KVKBase

Batch Enrichment: Keep Your CRM's Dutch Company Data Up to Date

How to use KVKBase's batch lookup API to enrich and verify Dutch company records in your CRM at scale.

batchcrmenrichmentapi

Batch Enrichment: Keep Your CRM’s Dutch Company Data Up to Date

Company data decays faster than most teams realize. Businesses move offices, change trade names, merge with other entities, or shut down entirely. If your CRM contains Dutch company records, a significant percentage of them are probably outdated right now.

The fix is not to hire someone to manually check each record. It is to run batch enrichment against the KVK registry on a regular schedule.

The Cost of Stale Data

Bad company data is not just an annoyance — it has real business impact:

  • Sales teams waste time calling companies that have moved or closed
  • Marketing campaigns bounce when sent to outdated addresses
  • Invoices get rejected when the legal name or address does not match the official registry
  • Compliance audits fail when your records do not reflect the current state of your business relationships

A study by Gartner estimated that poor data quality costs organizations an average of $12.9 million per year.
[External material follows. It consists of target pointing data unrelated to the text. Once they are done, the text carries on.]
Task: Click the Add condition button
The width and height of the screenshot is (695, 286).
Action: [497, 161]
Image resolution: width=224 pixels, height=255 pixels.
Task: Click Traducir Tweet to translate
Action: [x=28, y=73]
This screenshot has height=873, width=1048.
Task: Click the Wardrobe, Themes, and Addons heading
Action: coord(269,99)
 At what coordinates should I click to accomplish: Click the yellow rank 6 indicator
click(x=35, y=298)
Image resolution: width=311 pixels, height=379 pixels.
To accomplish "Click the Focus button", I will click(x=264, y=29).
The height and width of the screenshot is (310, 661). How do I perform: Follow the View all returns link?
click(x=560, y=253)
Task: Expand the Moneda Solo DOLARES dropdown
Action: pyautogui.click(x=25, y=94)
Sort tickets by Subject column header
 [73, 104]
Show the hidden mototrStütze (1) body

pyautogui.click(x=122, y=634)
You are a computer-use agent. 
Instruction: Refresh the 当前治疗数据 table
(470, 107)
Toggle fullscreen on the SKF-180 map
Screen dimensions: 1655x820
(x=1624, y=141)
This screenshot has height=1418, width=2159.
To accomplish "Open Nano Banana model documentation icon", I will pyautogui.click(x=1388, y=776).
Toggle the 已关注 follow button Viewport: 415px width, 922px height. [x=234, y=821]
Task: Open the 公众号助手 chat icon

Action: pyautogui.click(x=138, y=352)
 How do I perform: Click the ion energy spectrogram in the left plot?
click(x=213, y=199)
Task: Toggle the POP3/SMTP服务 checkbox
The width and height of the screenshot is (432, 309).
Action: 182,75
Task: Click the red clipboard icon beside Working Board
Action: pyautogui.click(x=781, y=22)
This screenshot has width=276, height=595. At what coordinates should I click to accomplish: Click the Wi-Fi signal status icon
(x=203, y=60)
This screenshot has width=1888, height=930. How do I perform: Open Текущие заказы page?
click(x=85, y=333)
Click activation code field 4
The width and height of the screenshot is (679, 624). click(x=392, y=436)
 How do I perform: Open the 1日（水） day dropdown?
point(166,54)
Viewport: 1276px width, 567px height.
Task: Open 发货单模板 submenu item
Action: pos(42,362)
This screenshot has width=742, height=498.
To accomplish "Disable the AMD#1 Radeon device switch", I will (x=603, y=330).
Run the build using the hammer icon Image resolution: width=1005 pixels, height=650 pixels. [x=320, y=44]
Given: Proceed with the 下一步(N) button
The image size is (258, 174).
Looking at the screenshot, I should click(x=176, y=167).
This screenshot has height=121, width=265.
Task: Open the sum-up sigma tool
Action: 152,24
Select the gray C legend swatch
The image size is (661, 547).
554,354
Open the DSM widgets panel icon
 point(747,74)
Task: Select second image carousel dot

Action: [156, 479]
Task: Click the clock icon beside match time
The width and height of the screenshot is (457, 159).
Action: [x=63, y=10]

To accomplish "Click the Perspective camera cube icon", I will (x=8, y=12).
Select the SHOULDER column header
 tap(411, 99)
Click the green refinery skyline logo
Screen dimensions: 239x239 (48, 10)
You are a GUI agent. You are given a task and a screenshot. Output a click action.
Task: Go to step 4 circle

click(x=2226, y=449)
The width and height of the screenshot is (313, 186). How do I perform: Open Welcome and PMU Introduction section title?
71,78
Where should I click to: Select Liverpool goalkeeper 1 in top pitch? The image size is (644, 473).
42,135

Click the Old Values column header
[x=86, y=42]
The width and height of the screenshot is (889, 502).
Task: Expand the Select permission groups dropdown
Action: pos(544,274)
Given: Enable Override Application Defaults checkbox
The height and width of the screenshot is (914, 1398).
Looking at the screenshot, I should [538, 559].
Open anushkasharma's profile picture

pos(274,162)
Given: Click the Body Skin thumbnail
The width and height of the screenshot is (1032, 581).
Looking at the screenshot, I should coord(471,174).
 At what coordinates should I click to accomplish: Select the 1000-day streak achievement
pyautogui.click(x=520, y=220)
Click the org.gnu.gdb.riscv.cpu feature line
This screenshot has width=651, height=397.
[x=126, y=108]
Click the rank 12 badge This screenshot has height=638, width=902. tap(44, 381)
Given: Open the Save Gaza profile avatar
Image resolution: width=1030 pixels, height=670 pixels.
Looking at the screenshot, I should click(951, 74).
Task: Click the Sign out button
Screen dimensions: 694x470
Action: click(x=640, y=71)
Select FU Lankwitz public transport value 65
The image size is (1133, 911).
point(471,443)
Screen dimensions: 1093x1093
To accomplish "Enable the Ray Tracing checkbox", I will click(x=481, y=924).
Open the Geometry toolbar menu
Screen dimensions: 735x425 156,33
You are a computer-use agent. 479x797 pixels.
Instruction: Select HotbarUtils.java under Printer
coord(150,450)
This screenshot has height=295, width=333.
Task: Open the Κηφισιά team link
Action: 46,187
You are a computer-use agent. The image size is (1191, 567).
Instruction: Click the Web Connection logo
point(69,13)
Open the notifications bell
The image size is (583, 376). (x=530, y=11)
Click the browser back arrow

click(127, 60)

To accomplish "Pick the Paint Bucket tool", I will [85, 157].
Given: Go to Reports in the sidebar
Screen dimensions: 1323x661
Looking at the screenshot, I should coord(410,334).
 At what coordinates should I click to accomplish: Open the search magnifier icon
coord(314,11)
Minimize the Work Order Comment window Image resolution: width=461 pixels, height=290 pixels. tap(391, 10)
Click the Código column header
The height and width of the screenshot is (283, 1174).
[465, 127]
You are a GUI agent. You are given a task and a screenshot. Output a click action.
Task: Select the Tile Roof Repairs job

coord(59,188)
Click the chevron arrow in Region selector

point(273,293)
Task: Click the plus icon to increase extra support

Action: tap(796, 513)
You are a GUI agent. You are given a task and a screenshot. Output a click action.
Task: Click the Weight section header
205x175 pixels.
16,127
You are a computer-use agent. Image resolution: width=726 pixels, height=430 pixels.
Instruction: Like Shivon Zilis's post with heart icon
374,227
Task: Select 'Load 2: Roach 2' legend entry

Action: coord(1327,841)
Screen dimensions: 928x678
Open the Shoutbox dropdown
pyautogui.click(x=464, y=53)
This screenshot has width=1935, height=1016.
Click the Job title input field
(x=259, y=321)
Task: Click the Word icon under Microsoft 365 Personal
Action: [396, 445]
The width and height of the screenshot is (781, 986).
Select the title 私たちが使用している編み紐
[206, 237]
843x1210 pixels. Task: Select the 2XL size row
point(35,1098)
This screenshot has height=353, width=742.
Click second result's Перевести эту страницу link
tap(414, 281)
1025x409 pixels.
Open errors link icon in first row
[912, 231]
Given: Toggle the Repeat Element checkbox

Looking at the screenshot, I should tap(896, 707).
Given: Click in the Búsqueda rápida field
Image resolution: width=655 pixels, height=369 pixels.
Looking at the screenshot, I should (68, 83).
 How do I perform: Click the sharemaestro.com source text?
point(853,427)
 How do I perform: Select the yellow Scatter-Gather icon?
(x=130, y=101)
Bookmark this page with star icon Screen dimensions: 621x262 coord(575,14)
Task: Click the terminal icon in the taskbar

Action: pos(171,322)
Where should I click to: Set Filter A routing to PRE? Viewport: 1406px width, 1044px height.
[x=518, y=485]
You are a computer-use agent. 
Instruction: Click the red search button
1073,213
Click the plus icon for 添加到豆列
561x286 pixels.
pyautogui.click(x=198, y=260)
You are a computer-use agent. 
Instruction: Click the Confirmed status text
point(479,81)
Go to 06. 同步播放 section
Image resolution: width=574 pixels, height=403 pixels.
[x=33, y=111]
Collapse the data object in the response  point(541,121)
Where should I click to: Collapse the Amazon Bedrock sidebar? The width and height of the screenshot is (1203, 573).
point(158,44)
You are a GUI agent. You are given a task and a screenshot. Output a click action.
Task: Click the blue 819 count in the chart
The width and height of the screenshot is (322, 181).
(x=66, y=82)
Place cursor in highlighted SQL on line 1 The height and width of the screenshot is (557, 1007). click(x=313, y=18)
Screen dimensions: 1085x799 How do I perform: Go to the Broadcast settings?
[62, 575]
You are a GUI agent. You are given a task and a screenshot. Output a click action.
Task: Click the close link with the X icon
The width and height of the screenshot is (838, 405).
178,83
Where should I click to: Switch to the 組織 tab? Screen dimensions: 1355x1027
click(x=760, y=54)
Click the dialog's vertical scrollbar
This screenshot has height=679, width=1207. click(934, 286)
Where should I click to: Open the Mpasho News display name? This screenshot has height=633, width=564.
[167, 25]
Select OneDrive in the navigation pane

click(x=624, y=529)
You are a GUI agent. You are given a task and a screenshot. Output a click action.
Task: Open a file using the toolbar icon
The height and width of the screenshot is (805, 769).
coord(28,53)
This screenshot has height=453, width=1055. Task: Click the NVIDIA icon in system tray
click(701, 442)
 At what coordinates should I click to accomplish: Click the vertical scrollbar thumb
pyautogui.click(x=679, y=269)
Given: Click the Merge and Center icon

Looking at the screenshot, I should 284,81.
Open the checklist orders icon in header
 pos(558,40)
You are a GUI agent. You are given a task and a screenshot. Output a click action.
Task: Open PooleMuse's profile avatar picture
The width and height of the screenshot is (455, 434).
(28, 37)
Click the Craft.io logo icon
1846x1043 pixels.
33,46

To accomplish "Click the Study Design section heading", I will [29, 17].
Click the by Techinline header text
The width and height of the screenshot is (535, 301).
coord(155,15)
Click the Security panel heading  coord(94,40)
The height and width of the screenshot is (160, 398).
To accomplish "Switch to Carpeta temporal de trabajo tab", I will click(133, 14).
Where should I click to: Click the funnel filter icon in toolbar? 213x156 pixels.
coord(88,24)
Even if your costs are a fraction of that, the ROI on automated data enrichment is hard to argue with.

What Batch Enrichment Looks Like

The process is straightforward:

  1. Export your Dutch company records (with KVK numbers) from your CRM
  2. For each record, call the KVKBase API to get the current data
  3. Compare the API response with your stored data
  4. Update any records where the data has changed
  5. Flag records where the company is no longer active

You can run this as a one-time cleanup or schedule it to run weekly or monthly.

Python Implementation

Here is a complete script that reads a CSV of company records, enriches them via the KVKBase API, and writes the results to a new CSV:

import csv
import time
import requests

API_KEY = "your-api-key"
BASE_URL = "https://api.kvkbase.nl/api/v1"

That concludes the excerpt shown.